Jeffrey's Rye Bread
Because rye bread was on my mind, I visited King Arthur's new bakery (which opened officially on July 8), seeking out Jeffrey Hamelman. Jeff is King Arthur's head baker, spiritual bread leader, writer, good friend, obsessive fisherman, and a master of a great, light, 40-percent rye bread, available two days a week at the bakery. I wheedled the following recipe out of him because Frank and I had bought and gone through great quantities of it as we ate our way through the gravlax and smoked salmon we managed to bring home.
Although nothing can compare to the way our bakery's new French oven bakes (it's a Fringand, from the folks at Pavailler), the following recipe will make a reasonable facsimile of Jeff's bread in your own home oven, until you can get to our bakery yourself. (It is a great bakery, something I've dreamed about for years. Now that it's become reality, it's created a mental war zone for me. I just cannot physically handle all the bread and pastries that I feel, professionally, I should be eating… and continue to bake at home as well. This is a terrible problem to have to sort out. I hope it takes me a very long time.)

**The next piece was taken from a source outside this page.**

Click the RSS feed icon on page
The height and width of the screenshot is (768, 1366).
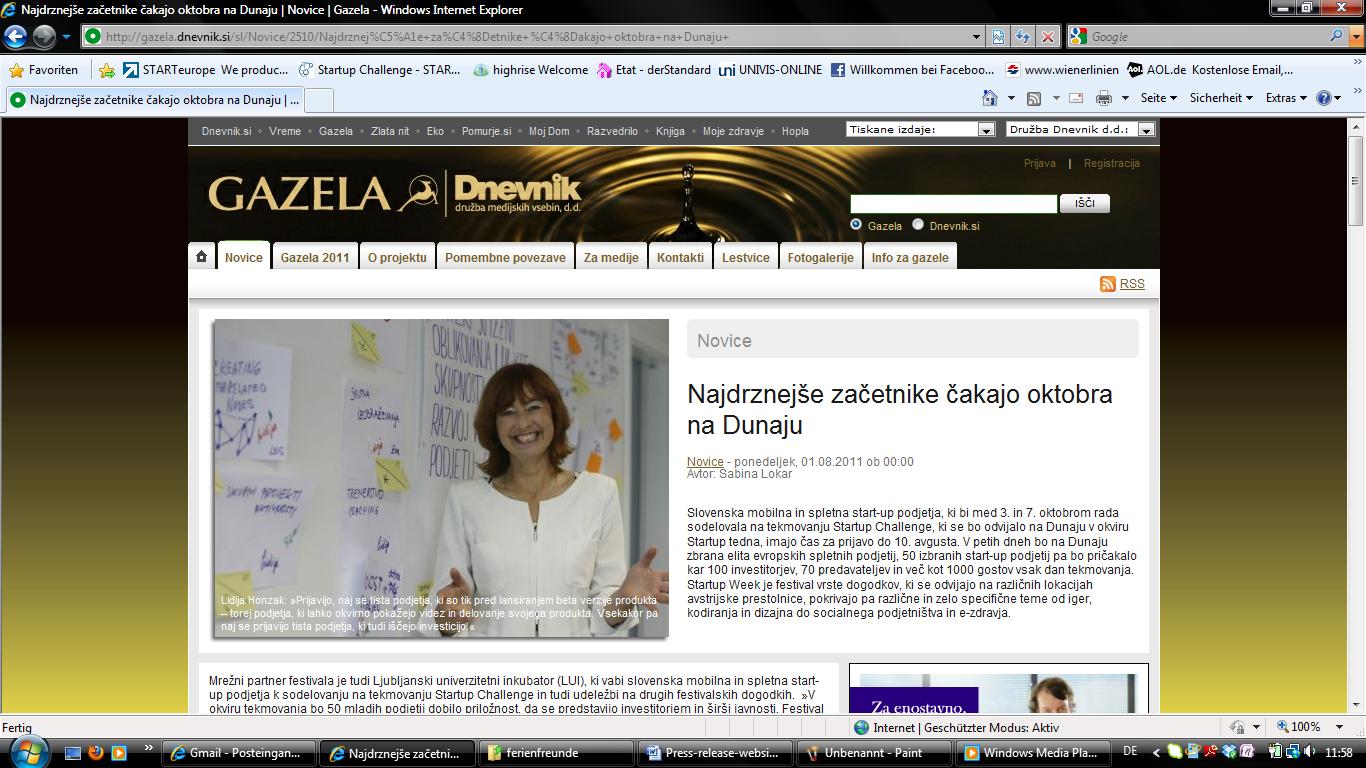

Anyway, Jeffrey very nicely, with a lovely program on his computer, scaled his rye bread formula down to a manageable 3 pounds. It goes together very much like the ciabatta I make with a biga (recipe follows), a cinch if you have a bread machine and pretty easy if you don't. And it gives you a chance to use your sourdough starter, or whatever culture you may have on hand.
The Night Before (Overnight Starter)
1 tablespoon starter of whatever persuasion
2 cups (8 ounces) pumpernickel
7 ounces water
Dough
the overnight starter
1 1/2 cups (12 ounces) water
4 1/4 cups (17 ounces) unbleached all-purpose or bread flour
scant cup (3 1/2 ounces) pumpernickel
1 tablespoon salt
1 1/2 teaspoons instant yeast
Place the starter ingredients into a small mixing bowl, or the bucket of your bread machine. Mix together and knead for 3 to 5 minutes or so, until the starter is well mixed into the flour/water mixture. Cover and let work overnight.
In a large mixing bowl, or the bucket of your bread machine, combine all of the dough ingredients. Mix until the dough begins to "pick up," and then turn it out onto a floured surface and knead it until it becomes cohesive. Rye dough tends to be sticky, so keep your hands well-floured (or well-oiled) and resist the temptation to keep adding flour. If you're using a bread machine, program it for dough. Check it occasionally, as you may need to scrape down the sides with a rubber spatula as it kneads. Allow the machine to complete its cycle, removing the dough from the bucket, gently deflating it, turning it over and replacing it in the bucket midway through its rise.
If you're kneading the dough by hand, cover it with plastic wrap and give it a rest. This autolyse gives the dough a chance to relax, and the flour time to absorb the liquid. Continue kneading until it's as smooth and "springy" as a rye dough can be. Return it to the lightly greased mixing bowl, cover it, and let it rest for about 30 minutes. Pick the dough up (this will gently deflate it), and fold it over onto itself a couple of times. Return it to the bowl, and let it rise for another 30 minutes to an hour.
Cut the dough in half, shape each half into a boule (round ball) and, if you have them available, place the boules smooth-side-down in a couple of well-floured brotformen. If you don't have any of these dough-rising baskets, place the boules in medium-sized mixing bowls that you've lined with well-floured linen towels. Cover and let rise until the dough looks well-expanded but not necessarily doubled; it's difficult to say how long this will be, as it very much depends on the warmth of your kitchen.
Preheat your oven to 425°F. Turn the boules out onto parchment-lined or lightly greased baking sheets. (If you're using a baking stone, turn them out onto a piece or two of parchment.) Slash the tops of the loaves simply; rye doesn't take to fancy slashing. Spritz them with water, and place them in the oven (onto the stone, if you're using one). Bake the bread for 40 minutes, until it's a deep, golden brown; its interior temperature will register 190°F-205°F on an instant-read thermometer. Remove the bread from the oven, and cool it on a rack. Yield: 2 loaves.
Nutrition information per serving (1/20 of recipe, 73g): 146 cal, .5g fat, 5g protein, 31g complex carbohydrates, 5g dietary fiber, 321mg sodium, 176mg potassium, 2mg iron, 12mg calcium, 146mg phosphorus.